- ACTION ITEM -
Start at the top and transcribe every record through the final line exactly.

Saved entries
_ _ _

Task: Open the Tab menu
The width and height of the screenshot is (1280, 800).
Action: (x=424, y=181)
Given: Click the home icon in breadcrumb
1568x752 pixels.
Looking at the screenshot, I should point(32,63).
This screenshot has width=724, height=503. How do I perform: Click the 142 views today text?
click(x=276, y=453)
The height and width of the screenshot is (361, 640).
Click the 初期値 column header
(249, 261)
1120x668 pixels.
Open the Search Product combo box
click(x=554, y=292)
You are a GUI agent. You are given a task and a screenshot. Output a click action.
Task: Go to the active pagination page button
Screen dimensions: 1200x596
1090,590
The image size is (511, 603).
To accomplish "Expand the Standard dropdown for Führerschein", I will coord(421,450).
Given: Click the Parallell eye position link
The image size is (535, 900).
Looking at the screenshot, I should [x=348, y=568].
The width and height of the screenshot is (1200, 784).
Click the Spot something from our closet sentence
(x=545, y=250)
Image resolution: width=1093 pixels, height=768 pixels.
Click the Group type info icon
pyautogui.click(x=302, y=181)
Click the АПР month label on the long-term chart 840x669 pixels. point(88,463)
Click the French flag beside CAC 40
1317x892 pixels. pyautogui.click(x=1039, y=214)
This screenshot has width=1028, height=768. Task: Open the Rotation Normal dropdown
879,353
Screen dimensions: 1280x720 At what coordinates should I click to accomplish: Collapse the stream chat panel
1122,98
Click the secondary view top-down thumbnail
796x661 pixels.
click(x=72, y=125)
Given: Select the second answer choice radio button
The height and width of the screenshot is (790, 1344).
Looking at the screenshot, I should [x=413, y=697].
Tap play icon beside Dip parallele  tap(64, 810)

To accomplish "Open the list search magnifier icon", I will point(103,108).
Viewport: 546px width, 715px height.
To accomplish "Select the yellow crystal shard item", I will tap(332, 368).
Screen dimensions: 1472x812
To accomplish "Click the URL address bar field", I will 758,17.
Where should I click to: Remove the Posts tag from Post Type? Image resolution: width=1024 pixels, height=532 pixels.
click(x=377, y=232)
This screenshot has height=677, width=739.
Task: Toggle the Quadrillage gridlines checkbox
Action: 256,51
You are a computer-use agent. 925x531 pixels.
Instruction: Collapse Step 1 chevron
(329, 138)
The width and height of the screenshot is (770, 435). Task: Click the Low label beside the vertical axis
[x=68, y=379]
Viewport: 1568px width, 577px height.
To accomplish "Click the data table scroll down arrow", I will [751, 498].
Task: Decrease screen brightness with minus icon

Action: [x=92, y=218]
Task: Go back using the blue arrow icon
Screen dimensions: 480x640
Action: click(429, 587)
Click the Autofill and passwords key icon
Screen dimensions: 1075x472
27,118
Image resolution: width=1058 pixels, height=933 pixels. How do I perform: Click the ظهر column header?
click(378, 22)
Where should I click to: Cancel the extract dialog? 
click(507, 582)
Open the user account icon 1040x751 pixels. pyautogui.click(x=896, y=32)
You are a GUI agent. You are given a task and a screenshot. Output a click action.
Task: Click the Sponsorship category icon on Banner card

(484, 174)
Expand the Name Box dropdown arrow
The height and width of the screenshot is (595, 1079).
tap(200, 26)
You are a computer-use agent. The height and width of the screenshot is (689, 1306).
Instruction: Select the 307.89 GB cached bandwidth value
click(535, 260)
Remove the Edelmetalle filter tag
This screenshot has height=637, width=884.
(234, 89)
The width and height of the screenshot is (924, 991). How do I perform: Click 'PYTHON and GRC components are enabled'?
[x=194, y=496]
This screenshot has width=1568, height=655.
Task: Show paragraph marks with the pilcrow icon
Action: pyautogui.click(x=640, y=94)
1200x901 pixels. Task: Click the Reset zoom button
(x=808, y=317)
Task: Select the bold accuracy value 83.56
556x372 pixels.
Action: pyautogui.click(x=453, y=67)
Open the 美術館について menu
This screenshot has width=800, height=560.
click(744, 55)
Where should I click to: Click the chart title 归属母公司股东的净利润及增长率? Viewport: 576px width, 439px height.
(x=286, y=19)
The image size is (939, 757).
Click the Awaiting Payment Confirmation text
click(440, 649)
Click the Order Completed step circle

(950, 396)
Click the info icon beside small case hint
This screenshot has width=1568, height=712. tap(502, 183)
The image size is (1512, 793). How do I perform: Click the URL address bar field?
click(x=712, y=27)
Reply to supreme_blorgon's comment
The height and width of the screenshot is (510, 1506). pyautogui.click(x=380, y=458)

_ _ _

- RESULT BELOW -
Task: Open the Tab menu
The width and height of the screenshot is (1280, 800).
Action: (x=424, y=181)
Given: Click the home icon in breadcrumb
1568x752 pixels.
Looking at the screenshot, I should point(32,63).
This screenshot has width=724, height=503. How do I perform: Click the 142 views today text?
click(x=276, y=453)
The height and width of the screenshot is (361, 640).
Click the 初期値 column header
(249, 261)
1120x668 pixels.
Open the Search Product combo box
click(x=554, y=292)
You are a GUI agent. You are given a task and a screenshot. Output a click action.
Task: Go to the active pagination page button
Screen dimensions: 1200x596
1090,590
The image size is (511, 603).
To accomplish "Expand the Standard dropdown for Führerschein", I will coord(421,450).
Given: Click the Parallell eye position link
The image size is (535, 900).
Looking at the screenshot, I should [x=348, y=568].
The width and height of the screenshot is (1200, 784).
Click the Spot something from our closet sentence
(x=545, y=250)
Image resolution: width=1093 pixels, height=768 pixels.
Click the Group type info icon
pyautogui.click(x=302, y=181)
Click the АПР month label on the long-term chart 840x669 pixels. point(88,463)
Click the French flag beside CAC 40
1317x892 pixels. pyautogui.click(x=1039, y=214)
This screenshot has width=1028, height=768. Task: Open the Rotation Normal dropdown
879,353
Screen dimensions: 1280x720 At what coordinates should I click to accomplish: Collapse the stream chat panel
1122,98
Click the secondary view top-down thumbnail
796x661 pixels.
click(x=72, y=125)
Given: Select the second answer choice radio button
The height and width of the screenshot is (790, 1344).
Looking at the screenshot, I should [x=413, y=697].
Tap play icon beside Dip parallele  tap(64, 810)

To accomplish "Open the list search magnifier icon", I will point(103,108).
Viewport: 546px width, 715px height.
To accomplish "Select the yellow crystal shard item", I will tap(332, 368).
Screen dimensions: 1472x812
To accomplish "Click the URL address bar field", I will 758,17.
Where should I click to: Remove the Posts tag from Post Type? Image resolution: width=1024 pixels, height=532 pixels.
click(x=377, y=232)
This screenshot has height=677, width=739.
Task: Toggle the Quadrillage gridlines checkbox
Action: 256,51
You are a computer-use agent. 925x531 pixels.
Instruction: Collapse Step 1 chevron
(329, 138)
The width and height of the screenshot is (770, 435). Task: Click the Low label beside the vertical axis
[x=68, y=379]
Viewport: 1568px width, 577px height.
To accomplish "Click the data table scroll down arrow", I will [751, 498].
Task: Decrease screen brightness with minus icon

Action: [x=92, y=218]
Task: Go back using the blue arrow icon
Screen dimensions: 480x640
Action: click(429, 587)
Click the Autofill and passwords key icon
Screen dimensions: 1075x472
27,118
Image resolution: width=1058 pixels, height=933 pixels. How do I perform: Click the ظهر column header?
click(378, 22)
Where should I click to: Cancel the extract dialog? 
click(507, 582)
Open the user account icon 1040x751 pixels. pyautogui.click(x=896, y=32)
You are a GUI agent. You are given a task and a screenshot. Output a click action.
Task: Click the Sponsorship category icon on Banner card

(484, 174)
Expand the Name Box dropdown arrow
The height and width of the screenshot is (595, 1079).
tap(200, 26)
You are a computer-use agent. The height and width of the screenshot is (689, 1306).
Instruction: Select the 307.89 GB cached bandwidth value
click(535, 260)
Remove the Edelmetalle filter tag
This screenshot has height=637, width=884.
(234, 89)
The width and height of the screenshot is (924, 991). How do I perform: Click 'PYTHON and GRC components are enabled'?
[x=194, y=496]
This screenshot has width=1568, height=655.
Task: Show paragraph marks with the pilcrow icon
Action: pyautogui.click(x=640, y=94)
1200x901 pixels. Task: Click the Reset zoom button
(x=808, y=317)
Task: Select the bold accuracy value 83.56
556x372 pixels.
Action: pyautogui.click(x=453, y=67)
Open the 美術館について menu
This screenshot has width=800, height=560.
click(744, 55)
Where should I click to: Click the chart title 归属母公司股东的净利润及增长率? Viewport: 576px width, 439px height.
(x=286, y=19)
The image size is (939, 757).
Click the Awaiting Payment Confirmation text
click(440, 649)
Click the Order Completed step circle

(950, 396)
Click the info icon beside small case hint
This screenshot has width=1568, height=712. tap(502, 183)
The image size is (1512, 793). How do I perform: Click the URL address bar field?
click(x=712, y=27)
Reply to supreme_blorgon's comment
The height and width of the screenshot is (510, 1506). pyautogui.click(x=380, y=458)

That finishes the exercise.